§ **Brief**
Using the records below, give the number of lines where the word "will" appears, with no further output.

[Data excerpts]

_____

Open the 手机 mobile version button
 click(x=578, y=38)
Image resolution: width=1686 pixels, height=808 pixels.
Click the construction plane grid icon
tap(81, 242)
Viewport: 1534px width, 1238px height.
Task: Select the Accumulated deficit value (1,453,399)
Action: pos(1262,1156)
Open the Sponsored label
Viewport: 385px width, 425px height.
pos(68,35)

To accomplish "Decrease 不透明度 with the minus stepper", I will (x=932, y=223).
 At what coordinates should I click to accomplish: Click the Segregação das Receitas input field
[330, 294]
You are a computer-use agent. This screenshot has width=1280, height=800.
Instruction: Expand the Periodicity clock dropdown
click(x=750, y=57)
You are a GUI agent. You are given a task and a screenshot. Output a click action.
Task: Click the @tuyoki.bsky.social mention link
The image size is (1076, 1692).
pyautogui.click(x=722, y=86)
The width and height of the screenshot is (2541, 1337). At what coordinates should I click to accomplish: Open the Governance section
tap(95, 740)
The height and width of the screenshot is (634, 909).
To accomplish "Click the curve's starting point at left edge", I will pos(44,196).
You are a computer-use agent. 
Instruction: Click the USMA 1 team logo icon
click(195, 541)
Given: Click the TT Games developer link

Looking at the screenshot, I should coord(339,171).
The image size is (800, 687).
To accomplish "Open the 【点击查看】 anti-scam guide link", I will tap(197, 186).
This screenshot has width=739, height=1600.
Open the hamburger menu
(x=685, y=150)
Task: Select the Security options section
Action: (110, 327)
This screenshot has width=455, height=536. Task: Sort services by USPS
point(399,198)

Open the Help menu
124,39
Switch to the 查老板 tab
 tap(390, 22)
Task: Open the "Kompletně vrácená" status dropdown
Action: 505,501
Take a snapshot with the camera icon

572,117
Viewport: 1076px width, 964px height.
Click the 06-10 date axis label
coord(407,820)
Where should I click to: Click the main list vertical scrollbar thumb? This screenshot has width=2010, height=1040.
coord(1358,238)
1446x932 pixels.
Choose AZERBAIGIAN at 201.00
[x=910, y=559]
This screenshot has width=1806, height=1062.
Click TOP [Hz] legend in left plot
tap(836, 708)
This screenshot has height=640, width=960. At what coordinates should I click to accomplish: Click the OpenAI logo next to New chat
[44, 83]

_____

§ **Response box**
3